しかし当然、実際にバストが大きい人たちにも悩みはある。よく聞くのは、「肩が凝りやすい」こと。「好きなタイプの洋服が似合わない」こと。あとは、「周囲の人たちからいやらしい目で見られやすい」こと。
水瀬マユ『ふくらみふくらむ』(双葉社)の主人公・盛盛実乃梨(もりざかりみのり)は、そんな豊満なバストがコンプレックスの24歳会社員。シャツの上からも「絶対Gはあるな」と感じるほど大きなバストは、ちょっと走るだけでも注目を集めてしまう。可愛らしい容姿と魅力的なスタイルをもちながらも、実は24年間彼氏なし。
そんな彼女が一途に想いを寄せる相手がいる。同じ会社で働く3つ年上の先輩・金城玉ノ輔さんだ。男性からの好奇の視線を浴び慣れてしまったせいで、他人からの視線に敏感な彼女は、唯一自分の胸に目をやらない金城さんに、だんだんと心惹かれていく。しかし、とある飲みの席で金城さんが胸に対して「小さい方がいいな」と言っているのを聞いてしまい…。
表紙やタイトル、第1話の入りから、うっかり「豊満な胸がコンプレックスな女性の物語」だと思いきや、実はこの作品にはもうひとつの「大きすぎる」アレが登場することで、想定外の方向へと展開していく。
タイトルにある、「ふくらみ」が盛盛の大きすぎるバストなら、「ふくらむ」は金城の大きすぎる男性器である。そう、この作品は「大きすぎるものをお持ちの男女が付き合ってみた物語」なのだ。
男性の象徴として、やはり大きな男性器は羨ましいものだろう。しかし、大きすぎれば悩みも生じる。ふとした日常で軽く勃起しただけでもくっきりとズボンの下から主張してしまうあそこ。付き合う女の子には「入んないよソレ…」と引かれる始末。彼は自分の大きすぎる男性器を理由にフラれたトラウマから、恋愛自体を諦めてしまっていた。

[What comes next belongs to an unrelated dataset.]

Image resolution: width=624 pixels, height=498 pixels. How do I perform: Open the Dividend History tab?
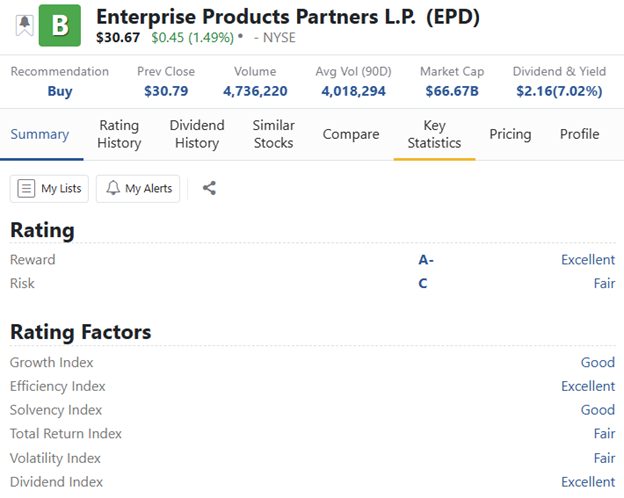tap(197, 134)
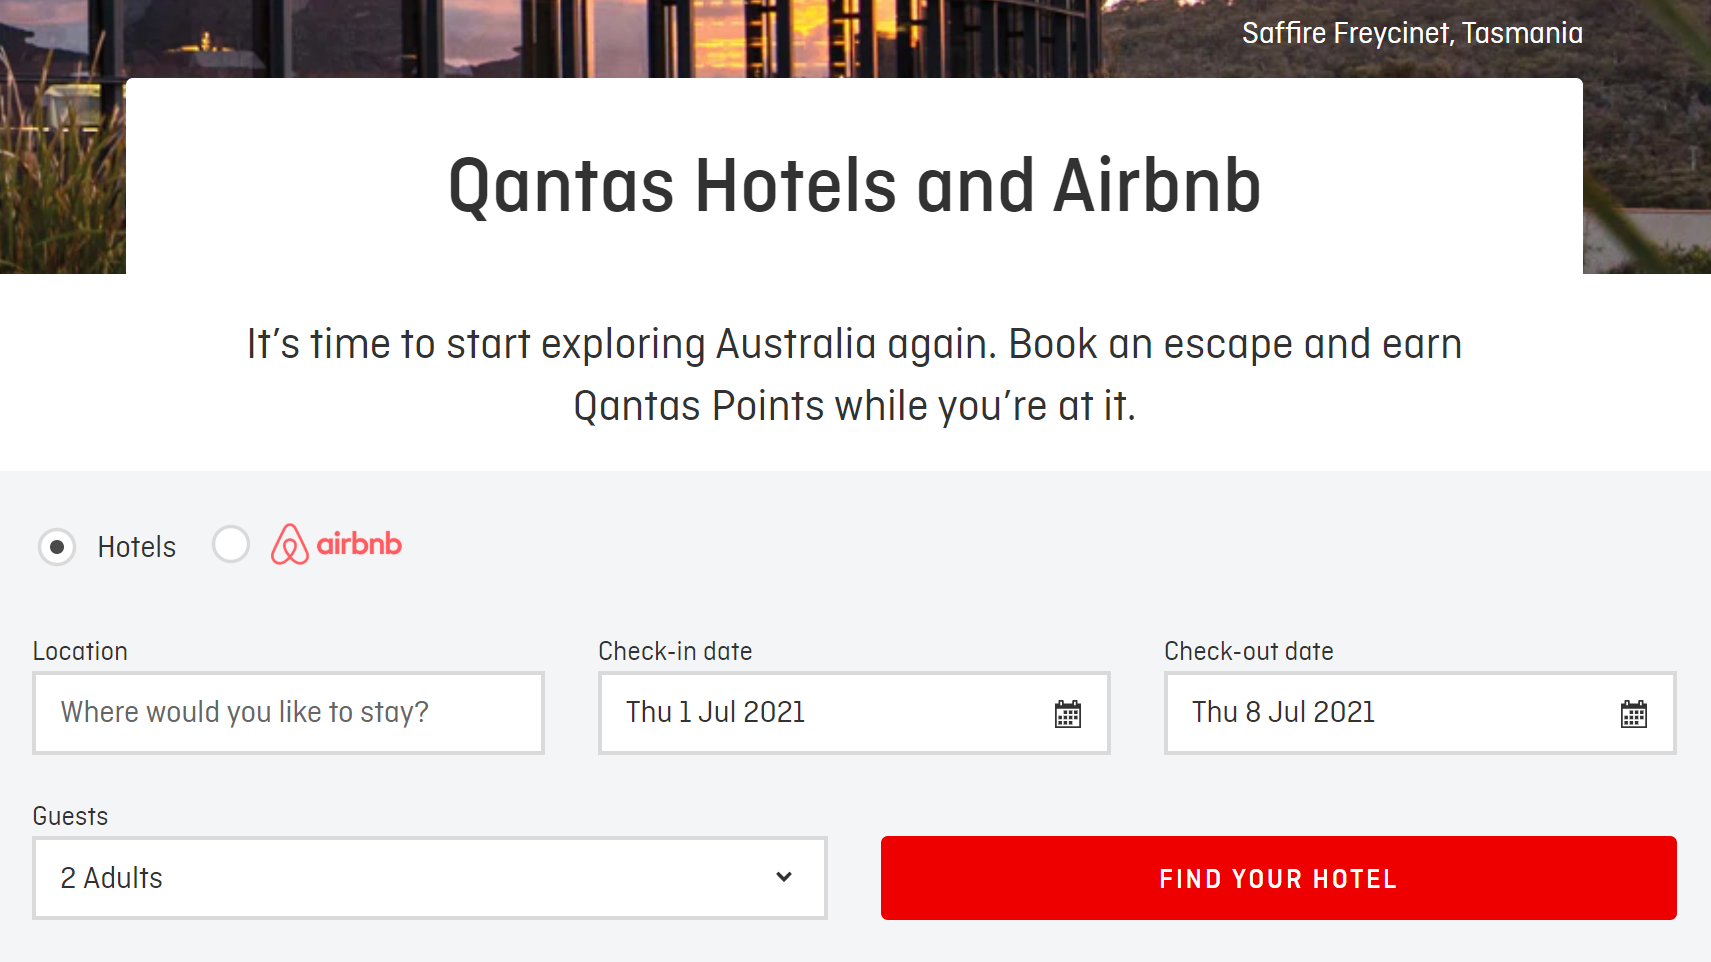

そこで出会うのが、自分に想いを寄せる盛盛である。ただでさえ勃起するリスクの大きい金城にとって、股間への刺激が強い盛盛のスタイルは、もはや危険な領域。意識的に目をそらす努力が必須だ。しかし、彼女はそんなこととはつゆ知らず、自分の胸を見てこない彼に誠実さを感じて、ど直球にアプローチを続けてくる。
お互いにセクシーな肉体をもつがゆえ、なかなか他人には理解してもらい辛いコンプレックスを抱えているわけだが、そんな彼らが距離を縮めていく様子はどこか初々しくてピュアなときめきが詰まっているのがおもしろい。